Besondere Aufmerksamkeit verdienen innerhalb der Hauptpartien die wunderbare Evelin Novak als Lido, die in Gesang und Schauspiel punkten kann, Michael Rapke als hoffnungslos Verliebter Sasha und Fritz Feilhaber, der mit starker Stimme Sergej Leben einhaucht. Kap-Sung Ahn ist dagegen als Boris weitgehend überfordert und bleibt während des Stückes auffallend unsympathisch , auch wenn er versucht den Klassenclown zu geben - ein Gefühl was sich besonders beim Schlussapplaus noch einmal bestätigt. "Bescheidenheit ist eine Tugend" spricht eine alte Weisheit. Wenn er jetzt schon den Habitus eines großen Stars an den Tag legt, ohne eine überzeugende Leistung abzuliefern, ist das leider sehr unangenehm und hinterlässt einen bitteren Nachgeschmack.

Hervorragend und unbedingt erwähnt, müssen die beiden formidablen Leistungen der Tänzer Tamara Zeman und Marten Baum die wie eine Art Schatten von Lido und Boris immer wieder in das Geschehen eingreifen, beobachten und wunderschön tanzen. Das ist Ästhetik und formvollendete Perfektion. Bravo für diese Leistung und Kudos an Regisseur Çelik für diese Idee.

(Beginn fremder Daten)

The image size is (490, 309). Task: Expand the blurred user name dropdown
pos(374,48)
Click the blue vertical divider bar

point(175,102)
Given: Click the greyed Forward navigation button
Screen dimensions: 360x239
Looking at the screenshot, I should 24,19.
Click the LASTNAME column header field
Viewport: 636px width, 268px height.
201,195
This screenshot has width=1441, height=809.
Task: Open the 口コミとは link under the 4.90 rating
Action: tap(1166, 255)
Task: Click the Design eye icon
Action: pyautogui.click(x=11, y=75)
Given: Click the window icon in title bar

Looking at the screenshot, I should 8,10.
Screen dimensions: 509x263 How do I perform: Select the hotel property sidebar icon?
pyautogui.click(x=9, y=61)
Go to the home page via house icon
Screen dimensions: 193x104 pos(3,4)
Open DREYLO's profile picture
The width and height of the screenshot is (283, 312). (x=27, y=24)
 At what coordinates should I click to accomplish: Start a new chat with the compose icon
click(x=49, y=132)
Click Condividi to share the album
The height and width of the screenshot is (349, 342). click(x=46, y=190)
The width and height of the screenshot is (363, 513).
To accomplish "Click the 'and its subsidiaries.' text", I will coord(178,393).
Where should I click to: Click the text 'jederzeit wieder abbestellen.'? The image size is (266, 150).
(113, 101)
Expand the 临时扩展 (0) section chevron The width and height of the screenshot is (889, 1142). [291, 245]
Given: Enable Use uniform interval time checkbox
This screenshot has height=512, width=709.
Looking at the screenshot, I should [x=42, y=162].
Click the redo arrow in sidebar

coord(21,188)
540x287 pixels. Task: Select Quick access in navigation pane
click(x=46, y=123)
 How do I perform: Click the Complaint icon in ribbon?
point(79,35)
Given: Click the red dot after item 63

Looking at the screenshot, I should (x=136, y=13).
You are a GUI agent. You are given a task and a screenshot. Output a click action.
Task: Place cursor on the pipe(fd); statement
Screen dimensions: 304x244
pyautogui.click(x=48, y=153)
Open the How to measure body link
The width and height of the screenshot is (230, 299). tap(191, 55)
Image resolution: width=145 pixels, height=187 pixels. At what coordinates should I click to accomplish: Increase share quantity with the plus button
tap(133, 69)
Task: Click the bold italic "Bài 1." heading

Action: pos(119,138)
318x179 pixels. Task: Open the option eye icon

Musikalisch wird "Moskau Tscherjomuschki" von Musikern der Orchester­akademie und Mit­glieder der Staatskapelle Berlin begleitet die sehr gute Arbeit erledigen unter der Leitung von Ursula Stigloher. Großer Applaus für durchgehend sehr gute Solisten, hervorragende Tänzer und einen großartigen, frischen Chor.